Rápidas (e rasteiras) generalizações sobre a queda do diploma


Eis meu canudo. Parece, mas não há nenhum diploma dentro.

A discussão sobre a queda da obrigatoriedade de diploma para exercer a função de jornalista, de acordo com a decisão do Superior Tribunal Federal (STF), pode ser vista por alguns viéses, defendidos pelos seguintes grupos generalizados por mim:

-Jornalistinhas diplomados: jornalistas filhos da classe média e que, de maneira corporativa, querem garantir a sua reserva de mercado. Afinal, "estudaram por quatro anos", pagaram mensalidade ou passaram no vestibular. Apesar de só apreenderem/executarem as técnicas jornalísticas na faculdade e, via de regra, pensarem pouco na comunicação em geral, consideram essencial o papel de reprodutores de todo o jornalismo (ruim) que já existe. São contrários à medida do STF.

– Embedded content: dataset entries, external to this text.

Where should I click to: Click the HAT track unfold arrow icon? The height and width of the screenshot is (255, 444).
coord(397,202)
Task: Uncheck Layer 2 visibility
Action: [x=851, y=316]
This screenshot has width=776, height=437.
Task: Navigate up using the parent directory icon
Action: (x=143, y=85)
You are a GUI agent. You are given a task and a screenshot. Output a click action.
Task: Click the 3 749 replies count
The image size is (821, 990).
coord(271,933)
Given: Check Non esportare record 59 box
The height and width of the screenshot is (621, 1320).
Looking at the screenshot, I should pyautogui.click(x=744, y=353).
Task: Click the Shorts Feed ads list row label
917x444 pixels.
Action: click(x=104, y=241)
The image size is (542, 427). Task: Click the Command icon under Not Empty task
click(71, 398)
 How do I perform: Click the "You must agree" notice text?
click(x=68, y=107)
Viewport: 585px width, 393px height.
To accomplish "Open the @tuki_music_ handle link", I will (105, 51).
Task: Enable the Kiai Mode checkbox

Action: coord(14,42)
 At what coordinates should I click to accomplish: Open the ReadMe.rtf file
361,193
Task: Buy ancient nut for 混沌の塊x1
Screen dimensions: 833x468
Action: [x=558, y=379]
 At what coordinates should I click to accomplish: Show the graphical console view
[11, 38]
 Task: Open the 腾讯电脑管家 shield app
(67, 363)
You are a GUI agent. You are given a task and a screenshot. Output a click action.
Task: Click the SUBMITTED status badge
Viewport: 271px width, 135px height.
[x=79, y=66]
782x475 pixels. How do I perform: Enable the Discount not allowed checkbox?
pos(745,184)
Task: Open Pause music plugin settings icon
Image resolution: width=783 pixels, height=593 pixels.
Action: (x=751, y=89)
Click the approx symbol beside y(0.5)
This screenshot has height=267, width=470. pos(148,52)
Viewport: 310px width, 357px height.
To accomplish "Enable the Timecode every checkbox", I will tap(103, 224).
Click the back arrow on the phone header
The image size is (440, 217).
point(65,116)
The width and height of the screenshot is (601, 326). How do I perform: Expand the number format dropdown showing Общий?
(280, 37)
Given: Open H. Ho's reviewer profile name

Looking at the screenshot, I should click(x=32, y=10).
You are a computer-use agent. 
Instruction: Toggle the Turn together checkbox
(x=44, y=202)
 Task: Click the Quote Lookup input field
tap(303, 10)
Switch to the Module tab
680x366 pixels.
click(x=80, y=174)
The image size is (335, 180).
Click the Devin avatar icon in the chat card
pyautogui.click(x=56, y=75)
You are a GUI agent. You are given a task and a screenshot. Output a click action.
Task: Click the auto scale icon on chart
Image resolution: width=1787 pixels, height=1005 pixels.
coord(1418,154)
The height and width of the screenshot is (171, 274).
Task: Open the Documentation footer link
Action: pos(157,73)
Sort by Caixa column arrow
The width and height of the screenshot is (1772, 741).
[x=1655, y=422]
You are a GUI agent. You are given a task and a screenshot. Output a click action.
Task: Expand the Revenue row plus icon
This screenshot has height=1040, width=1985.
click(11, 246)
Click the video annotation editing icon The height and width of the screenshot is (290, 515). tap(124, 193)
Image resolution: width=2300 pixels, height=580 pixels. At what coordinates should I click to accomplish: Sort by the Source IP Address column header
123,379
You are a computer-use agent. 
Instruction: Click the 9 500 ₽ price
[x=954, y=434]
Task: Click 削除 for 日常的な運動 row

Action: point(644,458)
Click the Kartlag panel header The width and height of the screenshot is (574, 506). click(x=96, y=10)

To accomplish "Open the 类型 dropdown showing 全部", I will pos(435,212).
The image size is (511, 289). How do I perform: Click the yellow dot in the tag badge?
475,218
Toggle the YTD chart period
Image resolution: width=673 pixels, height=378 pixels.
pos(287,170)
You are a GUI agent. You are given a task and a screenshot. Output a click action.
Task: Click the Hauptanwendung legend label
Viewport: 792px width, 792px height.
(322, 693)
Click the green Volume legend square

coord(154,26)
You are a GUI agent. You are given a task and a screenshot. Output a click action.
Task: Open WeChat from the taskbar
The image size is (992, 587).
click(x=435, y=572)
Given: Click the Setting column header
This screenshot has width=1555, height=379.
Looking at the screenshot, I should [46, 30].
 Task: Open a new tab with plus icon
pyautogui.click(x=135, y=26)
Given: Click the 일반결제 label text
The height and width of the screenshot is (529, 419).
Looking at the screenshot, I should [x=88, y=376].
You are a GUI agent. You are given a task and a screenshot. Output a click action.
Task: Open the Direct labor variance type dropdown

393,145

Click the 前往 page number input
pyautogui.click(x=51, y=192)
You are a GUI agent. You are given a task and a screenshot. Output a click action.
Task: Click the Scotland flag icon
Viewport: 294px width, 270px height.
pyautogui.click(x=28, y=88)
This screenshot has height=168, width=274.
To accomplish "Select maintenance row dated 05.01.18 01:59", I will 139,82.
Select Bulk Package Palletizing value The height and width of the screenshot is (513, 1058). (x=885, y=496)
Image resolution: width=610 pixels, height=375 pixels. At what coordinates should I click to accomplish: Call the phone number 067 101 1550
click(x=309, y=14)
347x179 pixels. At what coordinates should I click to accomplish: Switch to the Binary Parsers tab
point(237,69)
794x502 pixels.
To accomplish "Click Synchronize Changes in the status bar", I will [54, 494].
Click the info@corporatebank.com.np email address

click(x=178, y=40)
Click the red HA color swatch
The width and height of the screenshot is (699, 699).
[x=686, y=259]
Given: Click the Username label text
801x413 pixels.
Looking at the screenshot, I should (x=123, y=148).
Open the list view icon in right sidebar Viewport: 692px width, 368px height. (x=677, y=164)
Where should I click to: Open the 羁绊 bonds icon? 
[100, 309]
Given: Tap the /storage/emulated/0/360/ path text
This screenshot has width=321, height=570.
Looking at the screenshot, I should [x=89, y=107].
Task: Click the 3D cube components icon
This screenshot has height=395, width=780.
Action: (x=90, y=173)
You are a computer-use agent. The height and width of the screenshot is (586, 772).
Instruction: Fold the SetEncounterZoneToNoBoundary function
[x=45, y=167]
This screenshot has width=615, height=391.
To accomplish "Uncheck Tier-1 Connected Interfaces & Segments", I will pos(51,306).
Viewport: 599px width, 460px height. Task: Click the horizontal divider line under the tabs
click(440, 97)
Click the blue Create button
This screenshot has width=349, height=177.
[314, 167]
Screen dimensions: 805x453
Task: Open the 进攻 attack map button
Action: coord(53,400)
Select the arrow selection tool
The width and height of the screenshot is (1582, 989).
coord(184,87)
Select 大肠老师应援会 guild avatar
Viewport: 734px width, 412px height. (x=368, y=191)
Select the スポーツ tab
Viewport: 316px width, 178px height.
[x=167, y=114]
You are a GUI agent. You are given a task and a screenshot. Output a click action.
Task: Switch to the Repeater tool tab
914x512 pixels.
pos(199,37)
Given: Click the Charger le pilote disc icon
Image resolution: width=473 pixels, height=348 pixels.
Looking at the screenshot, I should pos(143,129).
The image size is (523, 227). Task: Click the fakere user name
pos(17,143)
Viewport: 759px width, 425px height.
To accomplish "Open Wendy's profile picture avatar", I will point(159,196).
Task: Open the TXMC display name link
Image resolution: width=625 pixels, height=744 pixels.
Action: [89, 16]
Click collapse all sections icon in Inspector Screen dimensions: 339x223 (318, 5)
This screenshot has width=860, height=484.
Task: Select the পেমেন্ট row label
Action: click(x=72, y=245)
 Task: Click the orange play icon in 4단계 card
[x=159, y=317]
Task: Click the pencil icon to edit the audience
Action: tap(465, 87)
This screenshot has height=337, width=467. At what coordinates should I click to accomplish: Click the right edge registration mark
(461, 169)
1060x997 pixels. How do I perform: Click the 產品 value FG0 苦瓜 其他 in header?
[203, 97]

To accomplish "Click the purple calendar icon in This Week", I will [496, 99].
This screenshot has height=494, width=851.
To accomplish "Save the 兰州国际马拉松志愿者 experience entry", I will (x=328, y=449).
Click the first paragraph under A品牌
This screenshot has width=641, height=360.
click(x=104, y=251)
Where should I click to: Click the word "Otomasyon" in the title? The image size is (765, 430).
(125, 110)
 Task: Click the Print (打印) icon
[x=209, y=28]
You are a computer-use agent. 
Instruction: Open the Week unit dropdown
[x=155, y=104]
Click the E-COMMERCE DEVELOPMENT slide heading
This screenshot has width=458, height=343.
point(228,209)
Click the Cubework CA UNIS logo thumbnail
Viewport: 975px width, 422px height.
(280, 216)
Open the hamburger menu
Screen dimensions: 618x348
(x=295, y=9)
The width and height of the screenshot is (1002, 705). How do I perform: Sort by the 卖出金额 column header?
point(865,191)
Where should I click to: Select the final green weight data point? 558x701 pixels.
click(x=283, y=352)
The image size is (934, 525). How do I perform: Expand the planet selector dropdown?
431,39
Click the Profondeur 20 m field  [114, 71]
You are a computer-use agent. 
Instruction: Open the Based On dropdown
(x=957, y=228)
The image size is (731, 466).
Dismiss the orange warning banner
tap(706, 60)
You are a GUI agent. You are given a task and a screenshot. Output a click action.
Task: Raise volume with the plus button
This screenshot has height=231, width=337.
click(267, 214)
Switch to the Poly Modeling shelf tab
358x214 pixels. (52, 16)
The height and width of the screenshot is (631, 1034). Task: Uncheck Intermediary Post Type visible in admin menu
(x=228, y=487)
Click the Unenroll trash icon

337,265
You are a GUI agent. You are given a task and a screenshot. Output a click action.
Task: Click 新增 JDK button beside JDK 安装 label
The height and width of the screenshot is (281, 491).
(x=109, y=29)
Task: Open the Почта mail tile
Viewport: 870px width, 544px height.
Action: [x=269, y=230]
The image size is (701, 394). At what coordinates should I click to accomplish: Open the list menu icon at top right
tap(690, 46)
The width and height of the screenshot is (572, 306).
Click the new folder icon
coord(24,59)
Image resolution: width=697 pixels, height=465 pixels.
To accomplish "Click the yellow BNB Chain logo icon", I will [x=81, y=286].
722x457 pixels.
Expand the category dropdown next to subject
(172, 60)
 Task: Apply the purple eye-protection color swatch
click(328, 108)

-Intelectualóides humanistas: estes acreditam que qualquer pessoa, desde que seja formada (não, não pode ser semi-alfabetizada, muito menos pobre) tem condições de exercer a função de jornalista. Do mesmo modo que os diplomados, acreditam que o jornalismo é uma mera técnica. Como tal, basta "aprendida em duas semanas dentro da redação". São favoráveis à medida do STF.

-Democratizadores da comunicação: acreditam que não há sentido em exigir o diploma de um grupo de pessoas que tenta se apropriar de técnicas jornalísticas (exaustivamente repetidas nos meios de comunicação) para expressarem a vontade de um determinado grupo, como ocorre em rádios comunitárias, jornais de bairro e sindicatos. Acreditam na comunicação como uma ferramenta. São favoráveis à medida do STF.

Eu me enquadro mais no último grupo. O único porém é o medo de que o jornalismo acabe sendo considerado, cada vez mais, como um simples conjunto de técnicas; e a comunicação, como uma ciência inferior.

A comunicação não é sinônimo de mídia burguesa. Ela é um processo de transferência de conteúdos e está contida em todos os ambientes. As técnicas existem, mas é preciso entender como elas agem na mente das pessoas, o porquê de o capitalismo ter consagrado determinadas padronizações e se é necessário mudá-las para realizar algo que seja mais emancipador. Enfim, não é num simples parágrafo como este que vou esgotar as possibilidades de estudos (realmente relevantes) em comunicação. Se os atuais estudos são pouco críticos, acredito em possibilidades de mudança.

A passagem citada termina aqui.